Steroid Hormone Biosynthesis Was Up-Regulated by Dietary CrPic Exposure

Steroid hormones play a critical role in regulating stress responses, water and salt balance, and nutrient metabolism (Schiffer et al., 2019). Hydroxysteroid dehydrogenase (hsd) and cytochrome P450 (cyp) enzymes are two major enzymes involved in steroid hormone biosynthesis (Schiffer et al., 2019). Hydroxysteroid 17-beta dehydrogenase 7 (hsd17b7) and cytochrome P450 family 7 subfamily A member 1 (cyp7a1), are important enzymes required for steroid hormone biosynthesis. In our study, we found that the expression of cyp7a1 and hsd17b1 genes were up-regulated. These enzymes are vital to the biosynthesis of steroid hormones, indicating that the steroid hormone biosynthesis of the fish was significantly stimulated by dietary CrPic supplementation. This is the first report to indicate that steroid hormone biosynthesis is influenced under dietary CrPic exposure in teleost fish. Both cyp17a1 and hsd3b2 are key components of cortisol production, a hormone produced in response to various pressure backgrounds, it can be used as a biomarker when aquatic animals respond to stress (Tokarz et al., 2015). A previous study has confirmed that fish homeostasis under cutaneous stress increased cortisol levels (Kulczykowska et al., 2018), suggesting that long-term Cr exposure causes stress to P. leopardus.
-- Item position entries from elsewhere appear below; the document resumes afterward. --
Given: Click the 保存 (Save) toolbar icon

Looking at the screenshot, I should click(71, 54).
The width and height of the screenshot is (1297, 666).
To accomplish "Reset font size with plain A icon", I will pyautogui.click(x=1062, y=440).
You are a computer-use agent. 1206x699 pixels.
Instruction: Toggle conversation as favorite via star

Signal Transduction Was Indispensable in Lipid Metabolism Disorder

In the present study, in the CrPic group, genes from several cellular regulatory pathways related to signal transduction were expressed differentially. The affected pathways included calcium signaling (chrm5, mcub, p2rx7), MAPK signaling (dusp1, hsp70, IL-1R1, tgfb3), FoxO signaling (pepck, tgfb3), AMPK signaling (acod, hmgcr, pepck), ErbB signaling (hbegf), and Wnt signaling (chd8).

Mitochondria performs critical roles in many cell signaling pathways. Several mechanisms are involved, including altered Ca2+ levels and reactive oxygen species (ROS) generation (Chandel, 2014). In our results, the expression of a gene central to the regulation of Ca2+ homeostasis in mitochondria and the cytosol, the mcub gene, was up regulated. The product of this gene negatively regulates the activity of the mitochondrial Ca2+ uniporter (MCU), decreasing Ca2+ transport into the mitochondria (Mammucari et al., 2018). This can increase cytosolic Ca2+, which activates signaling pathways that regulate many cellular processes (Bohovych and Khalimonchuk, 2016). At the same time, Ca2+ in the mitochondrial matrix is decreased, limiting the production of ROS (Jhun et al., 2016) due to the decreased activity of key Ca dependent enzymes that are required for oxidative metabolism in the mitochondria (Mammucari et al., 2018). The main production of ROS in the cell is mitochondria, and reduced ROS production by this organelle will affect the many cellular processes regulated through ROS (Chandel, 2014). Moreover, in mammal cardiomyocytes, MCUb was up-regulated after injury, apparently as a stress response (Lambert et al., 2019), which was consistent with the transcription level response observed in the fish liver cells in response to stress caused by dietary CrPic intake in this study.

Overall, the changes in transcription level expression of the genes observed in our study suggests that the cells of the fish liver adapted to dietary CrPic exposure by altering several signaling pathways, which could in turn potentially affect many aspects of the liver’s cell functions and biochemistry.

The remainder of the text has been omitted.